O bombeiro tem nomenclaturas hierárquicas próprias segundo os países, com símbolos e nomes totalmente diferentes da estrutura militar típica, como se vê na Alemanha ou Áustria, e com grandes diferenças nos vários estados e mesmo cidades americanas. Além disso, em muitos locais há os bombeiros part-time, uma espécie de reserva remunerada por serviço quando convocados em situações importantes, e os bombeiros voluntários, que acredito existirem em quase todos os países. Há alguns bombeiros voluntários no Brasil, mas o número é irrisório diante da necessidade. Sem falar nos bombeiros civis, que trabalham em empresas, por exemplo, nem sempre lembrados. E uma curiosidade: na Venezuela há curso superior de bombeiro, que além de ser profissão de nível superior também realiza pesquisas. Desse modo, a reivindicação dos bombeiros cariocas, com salários de R$ 900,00, é legítima, e sua condenação pelas leis e códigos militares uma anomalia de nosso país, ainda repleto do tão famoso entulho autoritário. E cabe lembrar: o bombeiro militar no exterior é aquele que pertence às Forças Armanda e combate fogo ou faz resgate no Exército, Marinha e Aeronáutica.
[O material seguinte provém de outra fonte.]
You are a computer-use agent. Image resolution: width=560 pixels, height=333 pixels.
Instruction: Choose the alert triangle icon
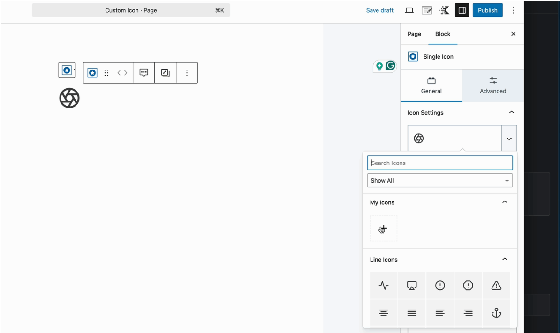coord(496,285)
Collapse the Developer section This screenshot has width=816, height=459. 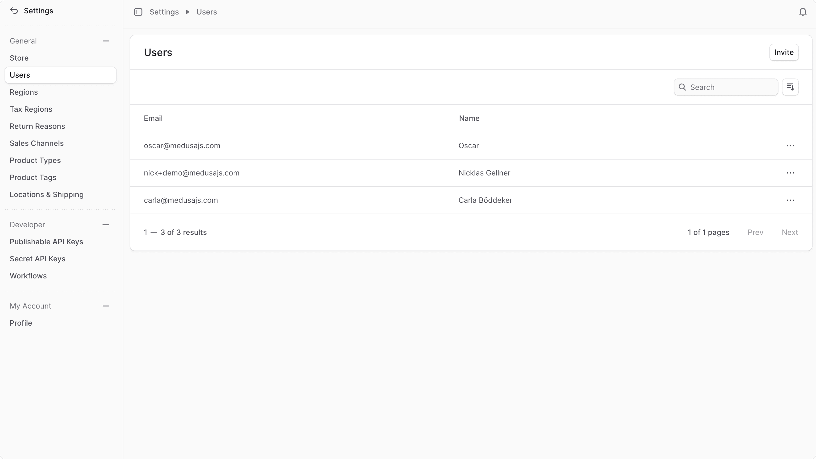tap(106, 225)
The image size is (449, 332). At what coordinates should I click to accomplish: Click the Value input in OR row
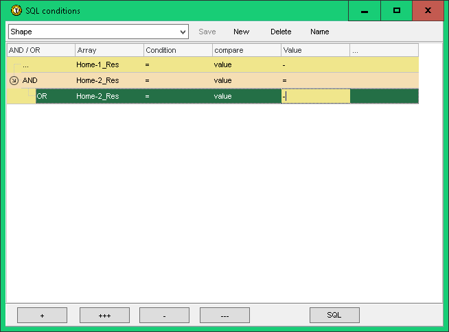pos(315,97)
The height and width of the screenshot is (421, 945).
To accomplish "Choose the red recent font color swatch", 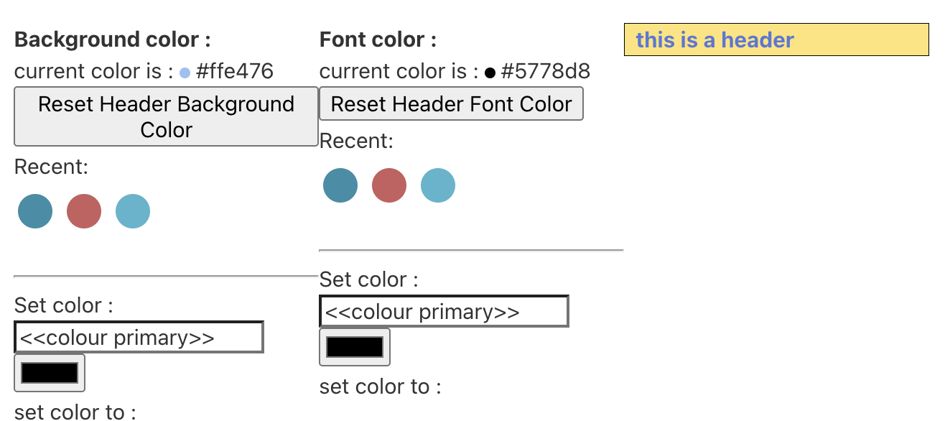I will 389,185.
O baixo salário pago a bombeiros é reflexo da importância que os governantes dão a outras profissões igualmente nobres e de alta relevância, como médicos e professores. Mas o Rio parece exagerar, não ficando São Paulo, o estado mais rico da nação, em situação mais confortável. Além de tudo, o efetivo de bombeiros no país, mesmo nas grandes capitais, é baixo em relação a inúmeros outros países, ridículo até, se comparado aos EUA, onde se contam quase dois milhões desses profissionais em atividade. Os equipamentos sofreram uma radical melhora no início dos anos 1990, mas claramente estão defasados. Mais de uma vez a imprensa noticiou a estranha situação de veículos novos, já comprados e importados, apodrecendo nos portos.
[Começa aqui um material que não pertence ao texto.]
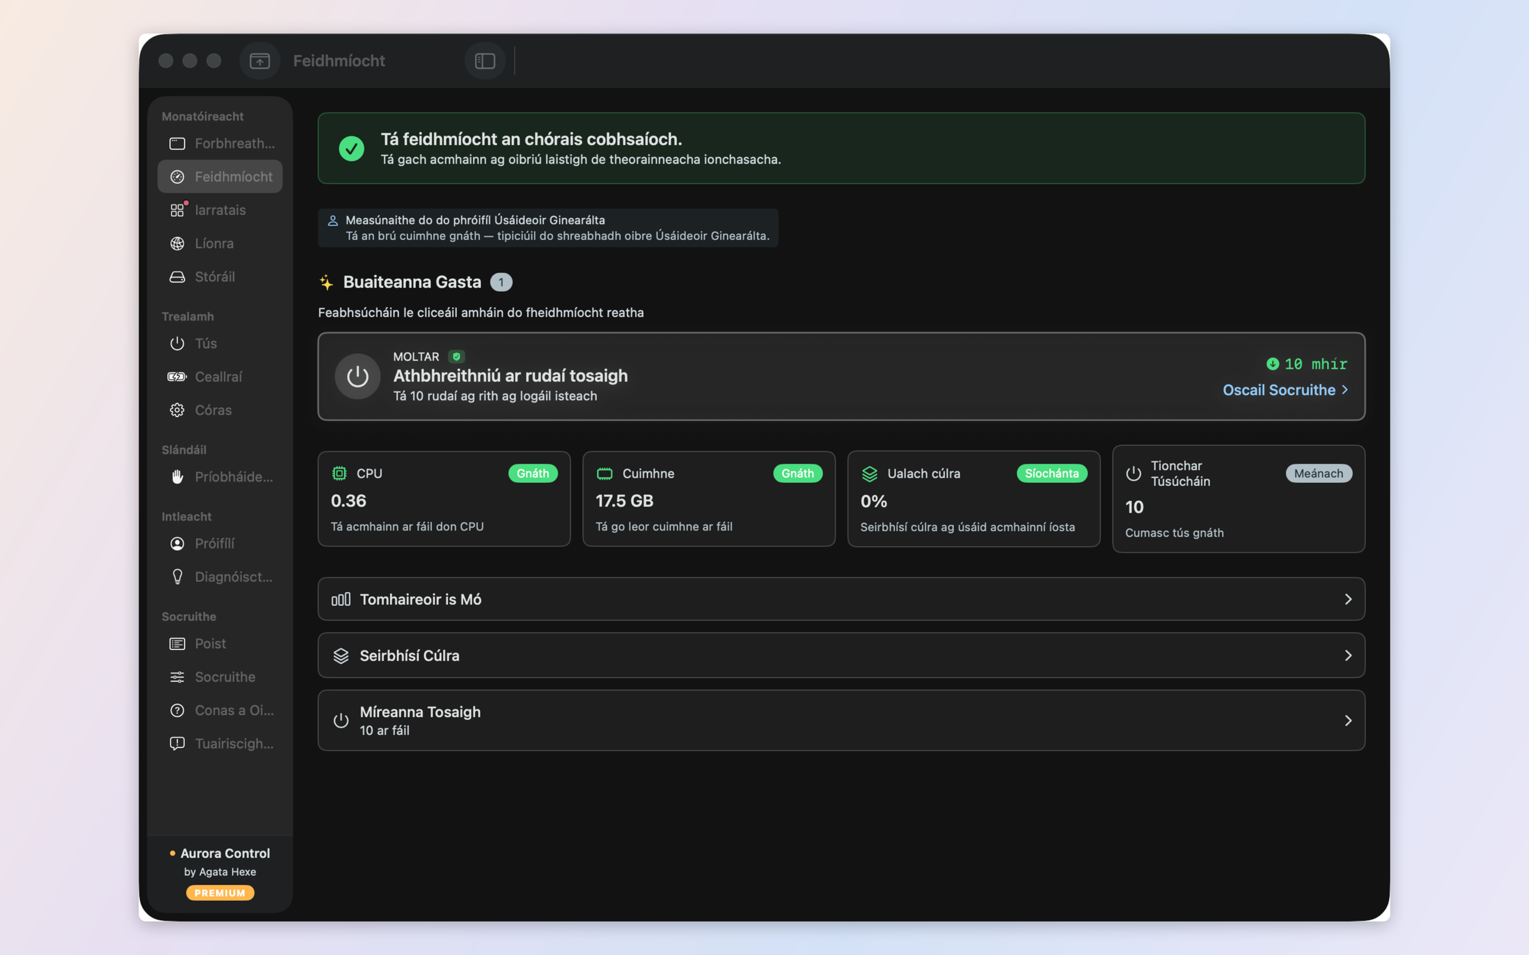Viewport: 1529px width, 955px height.
Task: Toggle the sidebar panel icon in title bar
Action: tap(485, 61)
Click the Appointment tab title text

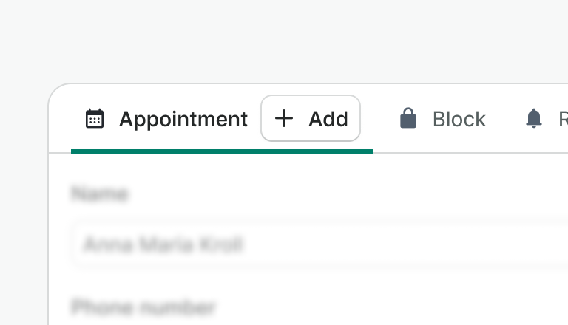click(183, 119)
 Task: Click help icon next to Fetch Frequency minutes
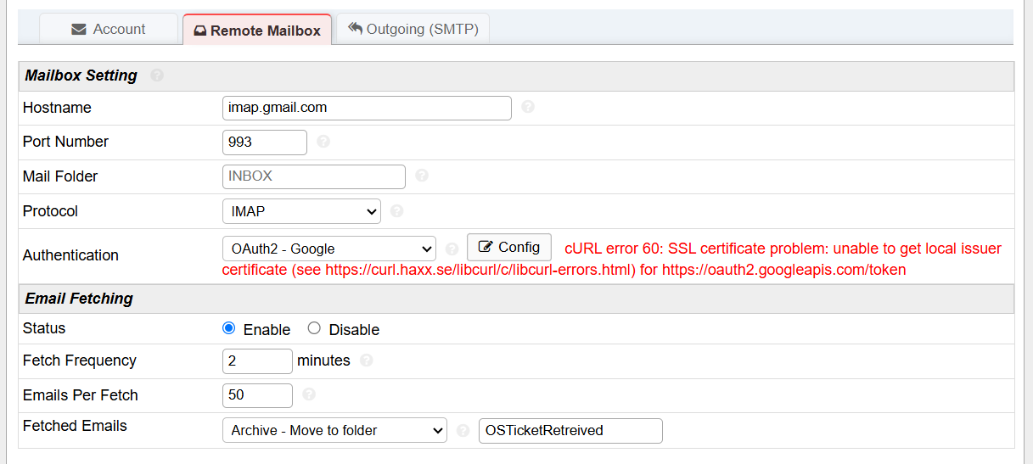click(366, 361)
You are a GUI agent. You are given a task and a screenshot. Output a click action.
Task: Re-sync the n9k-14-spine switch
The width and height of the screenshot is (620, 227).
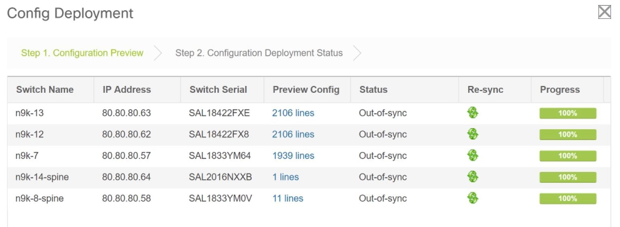(473, 177)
Como no caso dos médicos, só se lembra da importância de um bombeiro quando se precisa de um. E esses casos podem ser situações limite, graves, de importante risco à vida. Exageraram, sim, os bombeiros cariocas quando abandonaram postos de salvamento, por exemplo, mas a punição de suas reivindicações pelos códigos militares deixou pasmos amigos com quem troquei e-mails e são cidadãos americanos ou europeus, não conseguindo nenhum deles entender o “bombeiro polícia”. A única coisa próxima disso é uma função própria de muitas corporações de bombeiros, que possuem seus próprios investigadores de causas de incêndio, com perícia especializada, paralela à da polícia, para compor o quadro geral de responsabilização.
Exemplo de descaso
E há coisas que muitos não sabem: tenho ao menos quatro pacientes oficiais do corpo de bombeiros paulista que cursaram Engenharia, não para mudar de profissão, mas para serem melhores profissionais.
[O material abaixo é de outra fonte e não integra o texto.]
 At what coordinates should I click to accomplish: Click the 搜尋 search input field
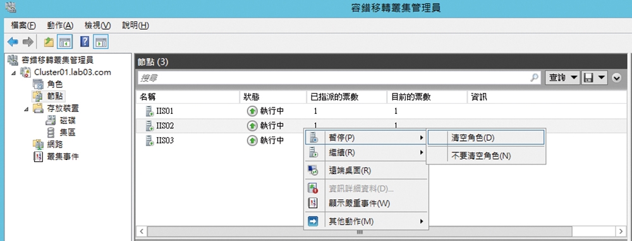334,78
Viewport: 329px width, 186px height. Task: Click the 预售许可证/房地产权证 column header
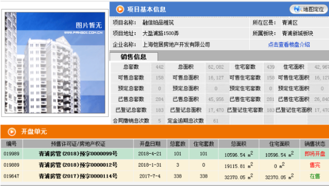tap(78, 144)

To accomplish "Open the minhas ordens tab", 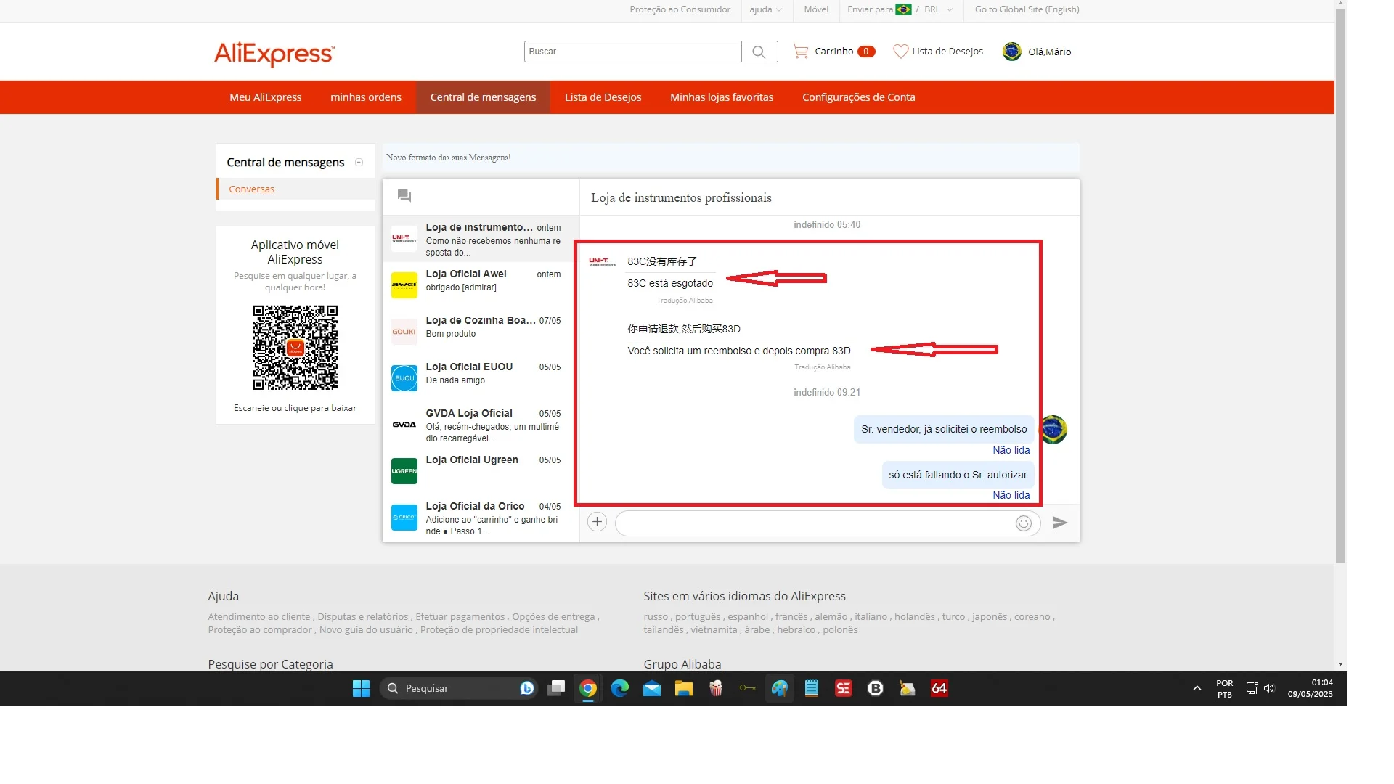I will tap(365, 97).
Afinal, está mais no que na hora de reformular toda essa carreira, deslocando-a da esfera militar, atender os bombeiros cariocas e não deixar correr os processos na auditoria militar que, pelas regras do momento, vai mandar centenas para uns dez anos de prisão. E mesmo libertados por ordem judicial, com um adiantamento manométrico de salários, já voltaram às suas manifestações.
Mais um exemplo do descaso com os clássicos casos de saúde e educação, mas também com a segurança pública. O Rio não é aplaudido até internacionalmente por conta das UPPs? Por que, então, não tratar melhor quem tanto se arrisca em uma profissão quase suicida, especialmente em uma cidade que já está se tornando piada pronta por conta das constantes explosões de bueiros da Light?